§ Prompt 1:
In the article on Rize's food ETF, which three kinds of companies will the Sustainable Future of Food ETF stop investing in?
§ Prompt 2:
Retype everything in the article on Rize's food ETF from "An ETF issuer" down to "and agricultural science.".

Segment Start: Selected text

By John Reynolds on Saturday 25 September 2021
In its latest update to its Sustainable Future of Food ETF, Rize said it is switching out of investing in egg, dairy, and land-based fish farming companies as it wanted the portfolio to be "more sustainable".
An ETF issuer is to stop investing in companies involved in egg, dairy, and land-based fish farming in its sustainable food ETF as it looks to become “more sustainable”, in a rejig of its portfolio.
Rize’s Sustainable Future of Food ETF is based around several sub-sectors including plant-based foods and organic foods; water technology; precision farming and agricultural science.
It said it made the decision to stop investing in the three areas as it wanted to move to a “more sustainable” portfolio.
“We believe this index update is a reflection of our actively researched index design and investment process that seeks to achieve the greatest possible purity to the investment theme," Rize said.
"We believe it’s also an important reflection of what we believe must constitute a more sustainable future of food as we move towards greater consumption of plant-based foods and proteins and away from food items with an adverse environmental (and health) impact."

Segment End: Selected text
Segment Start: Available data

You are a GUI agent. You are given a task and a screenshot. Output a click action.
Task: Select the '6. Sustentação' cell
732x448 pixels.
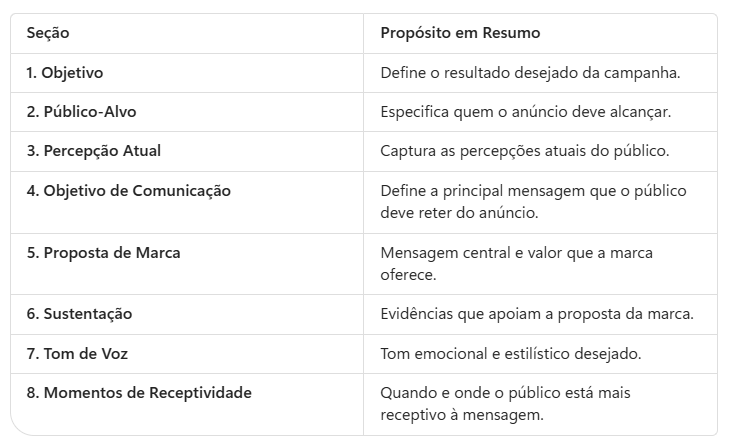[187, 314]
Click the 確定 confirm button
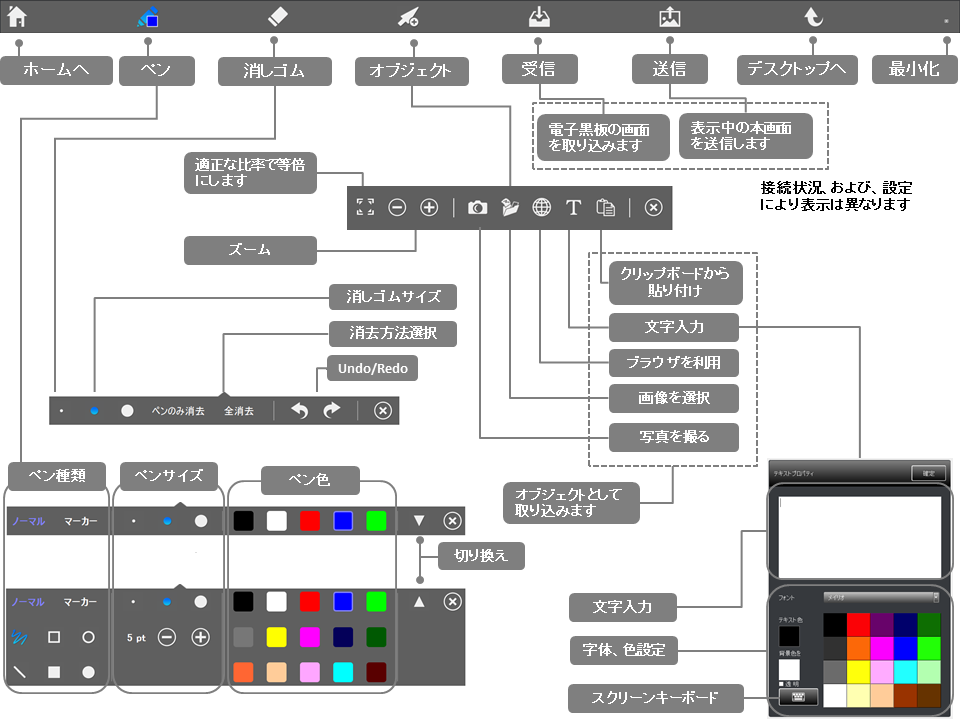 point(929,473)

Segment End: Available data

§ Written solution 1:
Egg, dairy, and land-based fish farming companies.

§ Written solution 2:
An ETF issuer is to stop investing in companies involved in egg, dairy, and land-based fish farming in its sustainable food ETF as it looks to become “more sustainable”, in a rejig of its portfolio.
Rize’s Sustainable Future of Food ETF is based around several sub-sectors including plant-based foods and organic foods; water technology; precision farming and agricultural science.